Dare to be Different Forum - Thursday 1 September 2022

DTBD Forum 2022

On Thursday 1 September, the Xavier Social Justice Network hosted the annual Dare To Be Different forum at Xavier College. With the last two years being online, it was great to have people back at Xavier College to share in a meal beforehand provided by the Food Trucks, walk through the First Nations’ Art Exhibition, and focus on the important topic of ‘Accompanying Women and Children’ with the help of knowledgeable and inspiring speakers. This year, the audience was challenged by speakers from McAuley (McAuley Community Services for Women), ACRATH (Australian Catholic Religious Against Trafficking of Humans) and diverse Indigenous programs. Over $50,000 of sales were made from the Art Exhibition, which is a 12% increase from the last one in 2019, and over $10,000 will be donated to the Purple House charity. Thank you to all who attended the DTBD forum, who bought artworks, and who supported the represented agencies. Read the key points from the presentations from the DTBD forum in the newsletter below.  

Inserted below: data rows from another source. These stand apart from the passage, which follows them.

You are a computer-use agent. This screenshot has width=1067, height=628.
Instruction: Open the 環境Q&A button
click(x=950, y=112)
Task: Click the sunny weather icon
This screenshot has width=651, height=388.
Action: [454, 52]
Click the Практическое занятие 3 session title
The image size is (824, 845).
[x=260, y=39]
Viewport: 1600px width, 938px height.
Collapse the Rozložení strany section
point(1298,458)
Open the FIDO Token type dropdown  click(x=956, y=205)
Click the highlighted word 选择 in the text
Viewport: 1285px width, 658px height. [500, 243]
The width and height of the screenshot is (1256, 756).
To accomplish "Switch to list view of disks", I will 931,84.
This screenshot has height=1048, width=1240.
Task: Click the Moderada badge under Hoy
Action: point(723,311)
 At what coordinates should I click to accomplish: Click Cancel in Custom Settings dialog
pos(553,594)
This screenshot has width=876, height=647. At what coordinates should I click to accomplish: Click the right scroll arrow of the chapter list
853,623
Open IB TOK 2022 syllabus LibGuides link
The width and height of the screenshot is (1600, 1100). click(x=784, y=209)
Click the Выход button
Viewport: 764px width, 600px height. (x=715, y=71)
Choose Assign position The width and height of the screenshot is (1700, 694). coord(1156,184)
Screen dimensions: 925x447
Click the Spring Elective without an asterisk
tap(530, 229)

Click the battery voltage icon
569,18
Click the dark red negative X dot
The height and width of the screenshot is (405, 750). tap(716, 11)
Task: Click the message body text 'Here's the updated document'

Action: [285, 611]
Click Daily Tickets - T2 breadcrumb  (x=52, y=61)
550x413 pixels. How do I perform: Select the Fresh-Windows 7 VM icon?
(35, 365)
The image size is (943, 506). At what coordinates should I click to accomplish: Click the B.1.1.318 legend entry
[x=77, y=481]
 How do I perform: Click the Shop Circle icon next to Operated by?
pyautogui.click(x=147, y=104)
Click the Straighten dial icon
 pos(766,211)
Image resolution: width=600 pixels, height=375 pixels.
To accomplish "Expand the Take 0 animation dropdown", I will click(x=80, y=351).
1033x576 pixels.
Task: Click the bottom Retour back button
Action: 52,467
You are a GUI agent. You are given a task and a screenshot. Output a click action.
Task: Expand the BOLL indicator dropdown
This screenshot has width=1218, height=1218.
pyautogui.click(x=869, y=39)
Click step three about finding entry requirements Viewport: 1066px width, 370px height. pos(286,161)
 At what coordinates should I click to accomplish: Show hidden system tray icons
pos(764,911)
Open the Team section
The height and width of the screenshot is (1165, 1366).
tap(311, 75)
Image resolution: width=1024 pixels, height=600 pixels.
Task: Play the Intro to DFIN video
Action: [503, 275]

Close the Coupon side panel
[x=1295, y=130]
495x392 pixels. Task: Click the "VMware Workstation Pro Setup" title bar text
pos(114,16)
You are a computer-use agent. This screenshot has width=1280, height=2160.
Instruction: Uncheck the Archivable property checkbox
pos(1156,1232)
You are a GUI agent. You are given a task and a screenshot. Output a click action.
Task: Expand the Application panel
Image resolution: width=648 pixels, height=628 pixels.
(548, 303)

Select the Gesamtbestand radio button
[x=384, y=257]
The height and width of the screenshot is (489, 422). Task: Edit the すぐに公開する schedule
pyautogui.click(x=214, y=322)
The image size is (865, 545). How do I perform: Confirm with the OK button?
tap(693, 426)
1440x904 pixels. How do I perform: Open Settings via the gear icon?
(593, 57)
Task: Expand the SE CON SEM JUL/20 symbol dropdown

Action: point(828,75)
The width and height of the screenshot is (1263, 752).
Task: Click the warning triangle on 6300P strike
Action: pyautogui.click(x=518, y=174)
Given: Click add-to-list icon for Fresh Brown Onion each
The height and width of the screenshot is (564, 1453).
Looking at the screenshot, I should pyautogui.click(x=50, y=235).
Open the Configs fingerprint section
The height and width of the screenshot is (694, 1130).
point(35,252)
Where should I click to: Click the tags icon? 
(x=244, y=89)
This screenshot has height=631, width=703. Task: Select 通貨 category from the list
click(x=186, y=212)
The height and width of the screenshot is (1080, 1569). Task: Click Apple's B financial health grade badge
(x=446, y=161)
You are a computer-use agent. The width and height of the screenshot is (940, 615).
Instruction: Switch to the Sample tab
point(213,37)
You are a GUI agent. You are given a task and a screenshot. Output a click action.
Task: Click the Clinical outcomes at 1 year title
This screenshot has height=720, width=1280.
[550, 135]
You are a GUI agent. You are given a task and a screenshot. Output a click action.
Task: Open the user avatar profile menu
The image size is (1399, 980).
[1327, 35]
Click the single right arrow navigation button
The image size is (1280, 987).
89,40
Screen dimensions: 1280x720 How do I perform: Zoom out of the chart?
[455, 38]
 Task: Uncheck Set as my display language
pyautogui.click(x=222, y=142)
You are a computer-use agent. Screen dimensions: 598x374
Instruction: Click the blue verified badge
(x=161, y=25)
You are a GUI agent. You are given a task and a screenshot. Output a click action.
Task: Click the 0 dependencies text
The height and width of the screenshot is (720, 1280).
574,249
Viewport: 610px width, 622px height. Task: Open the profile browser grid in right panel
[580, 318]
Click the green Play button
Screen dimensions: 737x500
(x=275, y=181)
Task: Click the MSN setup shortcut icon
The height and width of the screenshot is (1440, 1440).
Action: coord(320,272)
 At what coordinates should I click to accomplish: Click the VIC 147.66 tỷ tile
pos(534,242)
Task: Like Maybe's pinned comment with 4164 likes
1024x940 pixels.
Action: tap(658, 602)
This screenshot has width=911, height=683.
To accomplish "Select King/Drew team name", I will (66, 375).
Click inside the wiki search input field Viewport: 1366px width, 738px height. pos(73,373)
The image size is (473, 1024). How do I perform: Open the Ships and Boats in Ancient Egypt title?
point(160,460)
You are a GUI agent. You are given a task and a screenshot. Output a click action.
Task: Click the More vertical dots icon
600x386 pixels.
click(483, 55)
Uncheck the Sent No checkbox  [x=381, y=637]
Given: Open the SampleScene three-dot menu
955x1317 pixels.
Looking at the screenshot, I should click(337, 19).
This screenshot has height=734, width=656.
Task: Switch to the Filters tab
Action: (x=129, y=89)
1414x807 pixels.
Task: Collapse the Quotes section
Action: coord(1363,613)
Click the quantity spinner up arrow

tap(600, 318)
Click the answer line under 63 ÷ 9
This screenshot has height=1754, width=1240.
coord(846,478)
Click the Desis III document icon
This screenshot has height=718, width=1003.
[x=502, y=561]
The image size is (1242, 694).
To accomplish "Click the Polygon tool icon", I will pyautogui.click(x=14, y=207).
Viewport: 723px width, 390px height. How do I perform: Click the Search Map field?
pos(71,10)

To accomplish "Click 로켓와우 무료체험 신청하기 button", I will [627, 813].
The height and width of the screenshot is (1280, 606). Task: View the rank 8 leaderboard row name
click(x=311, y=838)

Dare To Be Different forum key points: 
Felicity Pringle: McAuley Community Services for Women. 
Homelessness and family violence overlap. These issues impact women from every socioeconomic and cultural background. McAuley works with women and children to break the cycle that keeps them in homelessness and family violence. The mission of McAuley is to create a world that enables women and children to participate in society on their own terms through innovative services, advocacy and a caring community, so violence and homelessness can be eradicated.  
McAuley's 'Safe at Home' program is about women and children staying home safely, while the person perpetrating family violence leaves. Safe at home is a social justice issue and should be a real choice.  
The use of language is important, for example, it is more supportive to say 'why should she have to be the one to leave?', than it is to say 'why doesn't she just leave?'. 
Bernard Dobson: ACRATH - Australian Catholic Religious Against Trafficking of Humans 
Human trafficking is one of the fastest-growing crimes in our world. 
About forty million people are currently living in modern slavery.  
Eighty per cent of these people are women and children, aged 18-24 years old. 
Human trafficking includes; domestic servitude, forced marriage, organ trafficking, sexual exploitation, recruitment and use of child soldiers, and the fashion, hospitality, construction, mining and agricultural industries - debt bondage. 
ACRATH - has a vision of a world without human slavery, one free of human trafficking. Its goals are to eliminate all forms of human trafficking including forced marriage, ensure people who have been trafficked access their rights, promote slavery-free supply chains, and develop sustainability as a means to address human trafficking. www.acrath.org 
Fiona Townsing: Indigenous programs  
Be respectful that connection and community are critical to Indigenous communities. 
Don’t be afraid to ask how you can help Indigenous women, children and families, and what are their main concerns in whatever circumstances they are in. 
Indigenous needs often differ from our perceived needs for support so try not to assume some issues are more critical. 
Indigenous communities often have different literacy capabilities so education methods may need to utilise different approaches. 
The basic commodities of life such as food, housing, safety and access to medical supplies can be the highest priority. 
Additional resources to help guide those working with Indigenous families include: 

Our MC, a parent at Xavier College and XSJN Committee member Nicole Spicer, drew on her expertise and experience to add to the richness of the panel discussions. The causes of vulnerability for women and children, and consequences such as homelessness, poverty, human trafficking, and modern slavery, are confronting themes. They are important themes to tackle so that we can learn how to confront them, Dare To Be Different, and advocate for change.